Goal of the exercise -
From the line with "Switch to the Mainboard tab in CPU-Z" to the last line of the data below, repeat every line exactly and add nothing.

Items from a dataset:
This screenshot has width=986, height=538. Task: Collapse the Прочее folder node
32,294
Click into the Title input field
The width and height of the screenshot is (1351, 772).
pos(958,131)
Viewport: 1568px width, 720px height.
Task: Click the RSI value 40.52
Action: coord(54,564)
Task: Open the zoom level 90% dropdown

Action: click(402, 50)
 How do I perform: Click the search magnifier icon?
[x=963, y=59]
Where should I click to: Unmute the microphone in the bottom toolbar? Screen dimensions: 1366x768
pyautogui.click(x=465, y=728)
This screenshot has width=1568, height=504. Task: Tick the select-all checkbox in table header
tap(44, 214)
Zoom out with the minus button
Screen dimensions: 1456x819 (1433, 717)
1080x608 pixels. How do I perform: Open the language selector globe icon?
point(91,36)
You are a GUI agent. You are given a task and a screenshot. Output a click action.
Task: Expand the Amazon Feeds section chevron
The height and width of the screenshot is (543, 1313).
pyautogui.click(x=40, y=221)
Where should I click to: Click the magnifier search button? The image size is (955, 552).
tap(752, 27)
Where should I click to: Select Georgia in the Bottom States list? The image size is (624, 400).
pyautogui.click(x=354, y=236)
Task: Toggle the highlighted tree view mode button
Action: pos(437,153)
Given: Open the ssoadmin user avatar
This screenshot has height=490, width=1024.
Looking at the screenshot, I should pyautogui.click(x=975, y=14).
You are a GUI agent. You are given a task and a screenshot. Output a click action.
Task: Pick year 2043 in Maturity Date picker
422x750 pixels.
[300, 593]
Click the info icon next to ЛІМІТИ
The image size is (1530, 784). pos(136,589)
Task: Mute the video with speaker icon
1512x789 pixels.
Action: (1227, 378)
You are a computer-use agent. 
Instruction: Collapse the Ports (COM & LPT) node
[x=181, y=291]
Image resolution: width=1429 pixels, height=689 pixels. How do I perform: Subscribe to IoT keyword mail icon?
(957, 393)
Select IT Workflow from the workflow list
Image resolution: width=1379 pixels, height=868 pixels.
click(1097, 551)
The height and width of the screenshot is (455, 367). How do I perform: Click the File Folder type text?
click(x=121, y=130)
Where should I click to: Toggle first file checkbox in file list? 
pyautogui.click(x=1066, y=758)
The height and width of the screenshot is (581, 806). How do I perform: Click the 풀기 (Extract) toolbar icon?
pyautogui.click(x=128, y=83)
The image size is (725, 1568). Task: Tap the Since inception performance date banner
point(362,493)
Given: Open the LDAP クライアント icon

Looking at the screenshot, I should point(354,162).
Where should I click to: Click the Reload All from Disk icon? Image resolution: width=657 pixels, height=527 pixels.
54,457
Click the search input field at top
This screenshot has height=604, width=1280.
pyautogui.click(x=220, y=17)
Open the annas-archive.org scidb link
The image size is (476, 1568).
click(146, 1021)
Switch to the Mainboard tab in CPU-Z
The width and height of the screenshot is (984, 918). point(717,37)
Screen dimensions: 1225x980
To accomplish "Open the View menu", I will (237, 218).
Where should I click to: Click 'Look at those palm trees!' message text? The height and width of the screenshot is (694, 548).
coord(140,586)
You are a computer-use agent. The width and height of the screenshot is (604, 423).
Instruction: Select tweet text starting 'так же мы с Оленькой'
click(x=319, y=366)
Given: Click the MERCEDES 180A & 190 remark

Answer to this task -
Switch to the Mainboard tab in CPU-Z
The width and height of the screenshot is (984, 918). point(717,37)
Screen dimensions: 1225x980
To accomplish "Open the View menu", I will (237, 218).
Where should I click to: Click 'Look at those palm trees!' message text? The height and width of the screenshot is (694, 548).
coord(140,586)
You are a computer-use agent. The width and height of the screenshot is (604, 423).
Instruction: Select tweet text starting 'так же мы с Оленькой'
click(x=319, y=366)
Given: Click the MERCEDES 180A & 190 remark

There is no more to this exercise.